═══ Extrait de page

Nous avons pu cependant rédiger un tract ( tract aux ambitions limitées puisqu’il appelait seulement à une manifestation commune toutes les catégories qui subissaient les unes après les autres l’accélération des restructurations capitalistes) avec les salariés de STMicroelectronics, entreprise en pleine santé financière qui compte un site à Rennes et produit des semi-conducteurs, en lutte depuis septembre contre la fermeture annoncée de leur site qui doit conduire au licenciement des 600 salariés (dont 200 intérimaires). Un tract aux ambitions limitées puisqu’il appelait seulement à une manifestation commune toutes les catégories qui subissaient les unes après les autres l’accélération des restructurations capitalistes. Même s’il s’agit d’une lutte défensive, pour sauver des emplois et qui se donne de mauvais prétextes (le risque de « désertification » économique de la Bretagne, quand c’est plutôt l’économie qui répand le désert, et son refus qui le repeuple), se disait là aussi le refus d’être déplacés selon les offres de « reclassement » de la direction, notamment à Grenoble et de servir pour leurs employeurs de cobaye à licenciements boursiers (ainsi leurs patrons prévoient des restructurations dans de nombreux sites et cherchent à se faire la main, en commençant par le site de Rennes). Du 18 novembre à début janvier (la séquestration du directeur et sa libération 24 H plus tard), alors que l’activité a été fortement réduite, les employés ont bloqué les stocks de semi-conducteurs qu’ils continuaient à produire. Une grande tente militaire, toujours en place aujourd’hui qu’ils ont jugé ne pas devoir continuer à empêcher la sortie des produits finis (ils ont fait face à la menace de condamnations en justice), abrite les repas et les discussions collectives de plusieurs centaines d’employés qui ne se résignent pas. Malgré le caractère indépassable pour l’instant de cette question de l’emploi, et de la valorisation du travail qu’elle implique, l’intensité de l’expérience a créé de la communauté parmi les salariés, et une certaine disponibilité vis à vis de ceux qui viennent les voir. Il était, il est toujours essentiel de les rencontrer, même si ce renforcement du lien entre les salariés ne s’est pas encore traduit par un renversement du rapport de force avec la direction de nature à leur permettre d’espérer mieux que de conserver leur emploi.

══════

Objectif visé A: D'après l'extrait sur la lutte des salariés de STMicroelectronics, combien de salariés la fermeture du site doit-elle conduire à licencier ?
Le texte et les enregistrements n'ont aucun lien entre eux.

═══ Données extraites

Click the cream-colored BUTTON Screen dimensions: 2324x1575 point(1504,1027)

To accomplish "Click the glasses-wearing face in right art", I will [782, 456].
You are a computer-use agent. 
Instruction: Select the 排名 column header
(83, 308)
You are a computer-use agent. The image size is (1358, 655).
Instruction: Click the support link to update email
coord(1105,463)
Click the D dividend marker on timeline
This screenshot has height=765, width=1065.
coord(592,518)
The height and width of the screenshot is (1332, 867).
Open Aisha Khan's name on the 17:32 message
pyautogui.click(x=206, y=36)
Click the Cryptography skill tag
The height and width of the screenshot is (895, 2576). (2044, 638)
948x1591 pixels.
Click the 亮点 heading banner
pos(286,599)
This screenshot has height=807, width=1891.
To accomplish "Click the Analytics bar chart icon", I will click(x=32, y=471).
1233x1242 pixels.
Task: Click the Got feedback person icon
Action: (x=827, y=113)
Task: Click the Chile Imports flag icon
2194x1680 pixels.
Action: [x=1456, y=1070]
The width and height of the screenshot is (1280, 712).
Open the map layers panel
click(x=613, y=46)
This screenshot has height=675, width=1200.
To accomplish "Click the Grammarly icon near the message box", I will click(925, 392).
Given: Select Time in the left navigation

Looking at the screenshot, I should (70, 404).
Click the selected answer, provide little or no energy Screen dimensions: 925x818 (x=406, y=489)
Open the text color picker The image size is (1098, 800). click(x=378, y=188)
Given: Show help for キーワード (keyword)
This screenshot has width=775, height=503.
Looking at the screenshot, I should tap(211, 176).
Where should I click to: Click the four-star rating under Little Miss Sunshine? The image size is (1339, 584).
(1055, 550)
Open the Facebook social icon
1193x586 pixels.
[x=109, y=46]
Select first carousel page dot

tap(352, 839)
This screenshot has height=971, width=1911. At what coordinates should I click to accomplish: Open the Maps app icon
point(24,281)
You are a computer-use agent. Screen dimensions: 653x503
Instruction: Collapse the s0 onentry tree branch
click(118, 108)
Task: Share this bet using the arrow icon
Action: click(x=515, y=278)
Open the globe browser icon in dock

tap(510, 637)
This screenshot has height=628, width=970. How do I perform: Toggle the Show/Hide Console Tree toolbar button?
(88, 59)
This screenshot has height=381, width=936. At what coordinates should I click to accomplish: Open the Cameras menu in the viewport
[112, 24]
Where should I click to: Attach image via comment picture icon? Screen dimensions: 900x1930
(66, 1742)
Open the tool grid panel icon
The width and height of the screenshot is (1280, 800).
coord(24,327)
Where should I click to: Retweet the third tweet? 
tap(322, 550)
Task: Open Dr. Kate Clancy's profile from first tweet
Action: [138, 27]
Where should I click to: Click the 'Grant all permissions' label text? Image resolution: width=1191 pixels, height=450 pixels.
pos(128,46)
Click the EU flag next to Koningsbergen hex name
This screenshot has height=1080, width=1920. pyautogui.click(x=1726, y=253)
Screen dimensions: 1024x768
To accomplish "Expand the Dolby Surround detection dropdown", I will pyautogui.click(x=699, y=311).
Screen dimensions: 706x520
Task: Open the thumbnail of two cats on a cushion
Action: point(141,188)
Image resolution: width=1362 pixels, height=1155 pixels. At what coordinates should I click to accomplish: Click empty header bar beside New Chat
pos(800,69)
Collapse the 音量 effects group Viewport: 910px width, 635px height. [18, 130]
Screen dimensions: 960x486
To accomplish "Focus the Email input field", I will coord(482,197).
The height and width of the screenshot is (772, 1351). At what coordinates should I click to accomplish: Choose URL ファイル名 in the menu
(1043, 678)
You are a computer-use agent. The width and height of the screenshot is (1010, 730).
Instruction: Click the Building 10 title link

══════

Objectif visé B: Modifiez la partie des enregistrements qui va de leur début jusqu'à la ligne contenant « pyautogui.click(x=206, y=36) » incluse, en remplaçant « Instruction » par « Consigne » sans rien changer d'autre, et ne redonnez que ces lignes.

Résultat A: 600 salariés, dont 200 intérimaires.

Résultat B:
Click the cream-colored BUTTON Screen dimensions: 2324x1575 point(1504,1027)

To accomplish "Click the glasses-wearing face in right art", I will [782, 456].
You are a computer-use agent. 
Consigne: Select the 排名 column header
(83, 308)
You are a computer-use agent. The image size is (1358, 655).
Consigne: Click the support link to update email
coord(1105,463)
Click the D dividend marker on timeline
This screenshot has height=765, width=1065.
coord(592,518)
The height and width of the screenshot is (1332, 867).
Open Aisha Khan's name on the 17:32 message
pyautogui.click(x=206, y=36)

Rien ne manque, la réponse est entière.